Given request — Copy out every line of the listing below word for word, with nothing changed.

Records for processing —
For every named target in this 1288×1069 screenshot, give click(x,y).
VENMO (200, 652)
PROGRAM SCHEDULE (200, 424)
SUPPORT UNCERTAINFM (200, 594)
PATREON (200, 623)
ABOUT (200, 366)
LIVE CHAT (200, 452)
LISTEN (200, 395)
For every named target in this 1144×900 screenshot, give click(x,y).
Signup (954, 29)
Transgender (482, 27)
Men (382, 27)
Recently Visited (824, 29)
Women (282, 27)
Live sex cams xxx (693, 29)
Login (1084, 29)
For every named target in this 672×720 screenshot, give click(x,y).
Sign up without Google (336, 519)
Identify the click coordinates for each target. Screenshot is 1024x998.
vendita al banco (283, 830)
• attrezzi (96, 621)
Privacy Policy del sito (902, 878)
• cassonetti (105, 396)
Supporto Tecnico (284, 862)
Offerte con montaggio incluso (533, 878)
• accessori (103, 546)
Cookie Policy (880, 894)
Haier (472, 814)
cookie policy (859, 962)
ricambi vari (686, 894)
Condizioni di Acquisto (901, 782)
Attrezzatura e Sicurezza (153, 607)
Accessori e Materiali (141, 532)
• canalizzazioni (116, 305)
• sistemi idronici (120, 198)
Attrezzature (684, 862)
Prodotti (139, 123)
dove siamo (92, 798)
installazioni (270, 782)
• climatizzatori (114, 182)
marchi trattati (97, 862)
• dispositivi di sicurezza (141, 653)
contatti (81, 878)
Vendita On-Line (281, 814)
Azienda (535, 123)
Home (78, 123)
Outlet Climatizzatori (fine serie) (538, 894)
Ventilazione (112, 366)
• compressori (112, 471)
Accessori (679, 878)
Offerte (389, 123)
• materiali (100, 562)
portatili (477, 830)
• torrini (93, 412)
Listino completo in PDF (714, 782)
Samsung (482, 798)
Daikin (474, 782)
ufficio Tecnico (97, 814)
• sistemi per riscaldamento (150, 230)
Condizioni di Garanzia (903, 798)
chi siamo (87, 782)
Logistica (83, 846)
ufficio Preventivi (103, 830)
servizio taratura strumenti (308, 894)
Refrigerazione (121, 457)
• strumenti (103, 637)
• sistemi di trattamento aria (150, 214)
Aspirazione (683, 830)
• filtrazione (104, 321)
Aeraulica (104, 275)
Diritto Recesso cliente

Finished task —
For every named target in this 1288×1069 screenshot, give click(x,y).
VENMO (200, 652)
PROGRAM SCHEDULE (200, 424)
SUPPORT UNCERTAINFM (200, 594)
PATREON (200, 623)
ABOUT (200, 366)
LIVE CHAT (200, 452)
LISTEN (200, 395)
For every named target in this 1144×900 screenshot, give click(x,y).
Signup (954, 29)
Transgender (482, 27)
Men (382, 27)
Recently Visited (824, 29)
Women (282, 27)
Live sex cams xxx (693, 29)
Login (1084, 29)
For every named target in this 672×720 screenshot, give click(x,y).
Sign up without Google (336, 519)
Identify the click coordinates for each target. Screenshot is 1024x998.
vendita al banco (283, 830)
• attrezzi (96, 621)
Privacy Policy del sito (902, 878)
• cassonetti (105, 396)
Supporto Tecnico (284, 862)
Offerte con montaggio incluso (533, 878)
• accessori (103, 546)
Cookie Policy (880, 894)
Haier (472, 814)
cookie policy (859, 962)
ricambi vari (686, 894)
Condizioni di Acquisto (901, 782)
Attrezzatura e Sicurezza (153, 607)
Accessori e Materiali (141, 532)
• canalizzazioni (116, 305)
• sistemi idronici (120, 198)
Attrezzature (684, 862)
Prodotti (139, 123)
dove siamo (92, 798)
installazioni (270, 782)
• climatizzatori (114, 182)
marchi trattati (97, 862)
• dispositivi di sicurezza (141, 653)
contatti (81, 878)
Vendita On-Line (281, 814)
Azienda (535, 123)
Home (78, 123)
Outlet Climatizzatori (fine serie) (538, 894)
Ventilazione (112, 366)
• compressori (112, 471)
Accessori (679, 878)
Offerte (389, 123)
• materiali (100, 562)
portatili (477, 830)
• torrini (93, 412)
Listino completo in PDF (714, 782)
Samsung (482, 798)
Daikin (474, 782)
ufficio Tecnico (97, 814)
• sistemi per riscaldamento (150, 230)
Condizioni di Garanzia (903, 798)
chi siamo (87, 782)
Logistica (83, 846)
ufficio Preventivi (103, 830)
servizio taratura strumenti (308, 894)
Refrigerazione (121, 457)
• strumenti (103, 637)
• sistemi di trattamento aria (150, 214)
Aspirazione (683, 830)
• filtrazione (104, 321)
Aeraulica (104, 275)
Diritto Recesso cliente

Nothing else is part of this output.